I never cleaned all the dirt off. I meant to, but Myrtle would get twitchy when I went near them. They didn’t look that old, but they didn’t have any meat left on them, so they must have been in the ground for a while. Left to rot under the basement's hard-packed dirt floor.
I stared at Myrtle’s bones for a long time. Do I take them? Do I burn them?
Upstairs, the boxes were all packed. Every dish Myrtle hadn’t broken, every bedsheet she didn’t get around to shredding. The movers were coming the next day. I didn’t have much more time to decide.
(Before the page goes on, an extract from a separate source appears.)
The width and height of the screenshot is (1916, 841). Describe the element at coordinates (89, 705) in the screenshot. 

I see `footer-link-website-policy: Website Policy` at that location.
I left a bottle of lighter fluid from the grill sitting on the basement floor. I had the matchbook in my pocket. What I mostly remember was all the shit she put me through—having to go back to the office, Buddy, and the creepy sex taunting.
I was squeezing the last bit of lighter fluid out of the bottle when a figure appeared across from Myrtle’s bones. It was a nice enough-looking woman wearing an old-fashioned dress. The kind with a really narrow waist and high collar. The dress was dark green and looked like velvet. Only after seeing her did I noticed the scraps of green fabric still mostly buried under Myrtle’s bones.
“So you can show yourself,” I said to the translucent figure.
No reply.
“It’s better for both of us if I do this,” I explained as I took the matches from my pocket.
Still no reply. Only a frozen expression on her face – a furrowed brow and eyes looking at the floor.
I dropped the lit matchbook onto the pile of bones. Only after the flames started to travel up from the figure’s feet did Myrtle look me in the eye.
The harassment was over. I let out a sigh.
Shit, now I’m going to have to wash my own dishes again. Maybe Melissa will move into the new place.